*Dataset items:*
----

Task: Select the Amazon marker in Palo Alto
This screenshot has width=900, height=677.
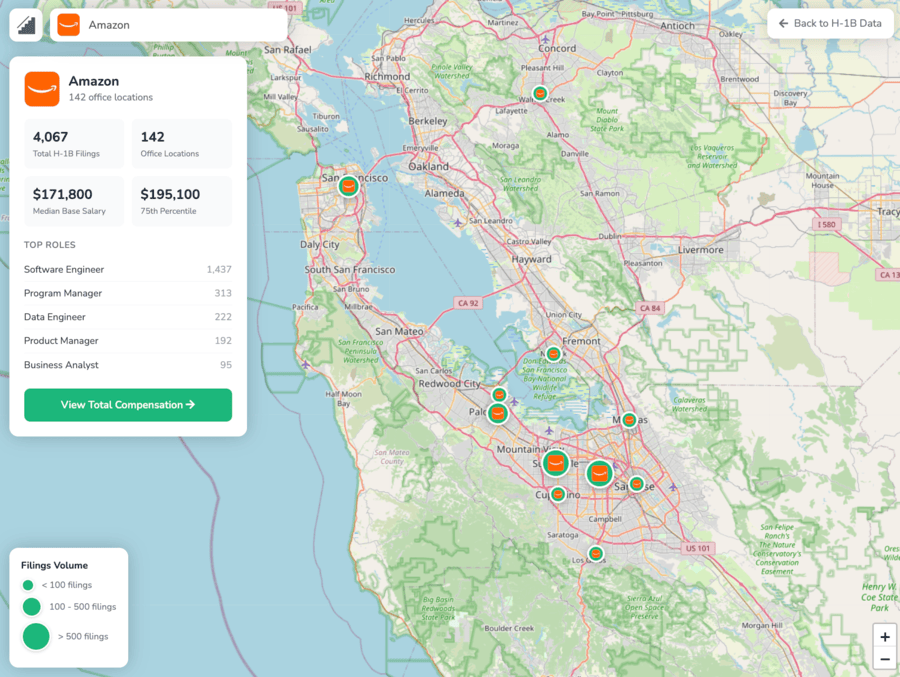Action: 497,413
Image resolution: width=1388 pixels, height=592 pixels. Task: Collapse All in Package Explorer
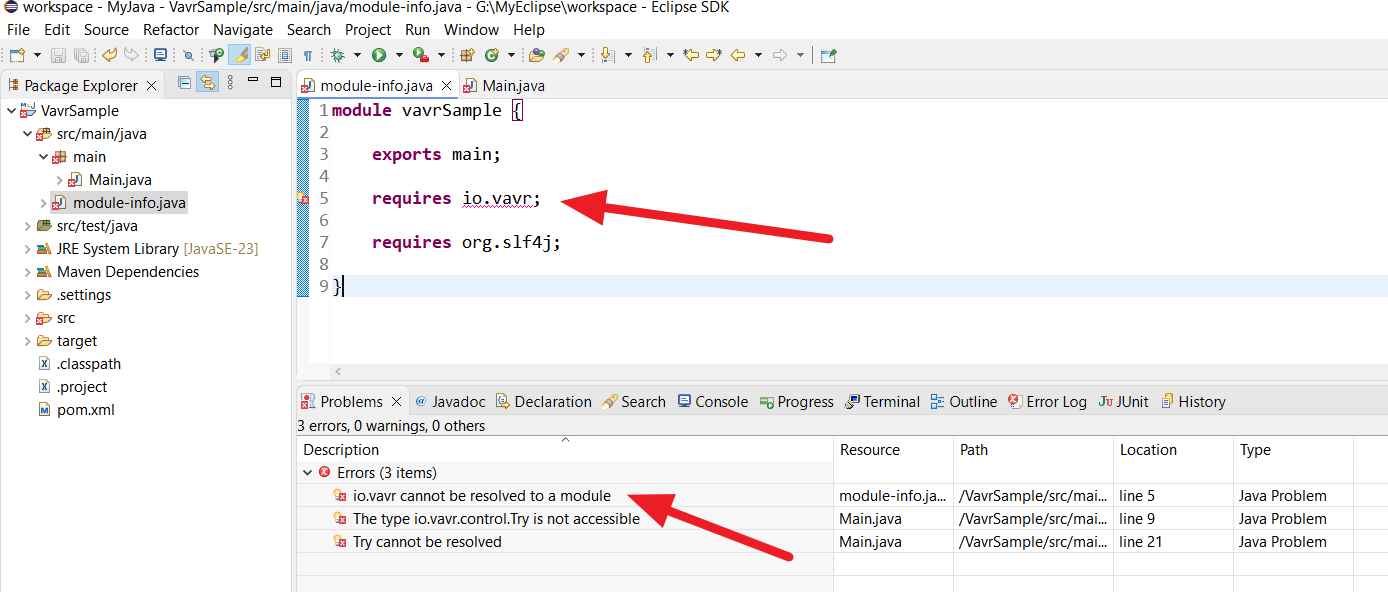click(185, 83)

----

*EXERCISE TASK:*
Could you convert each line of the material above into a JSON list of strings, with one string per line, blank lines skipped and the pictures left out?

*TASK ANSWER:*
[
  "Task: Select the Amazon marker in Palo Alto",
  "This screenshot has width=900, height=677.",
  "Action: 497,413",
  "Image resolution: width=1388 pixels, height=592 pixels. Task: Collapse All in Package Explorer",
  "click(185, 83)"
]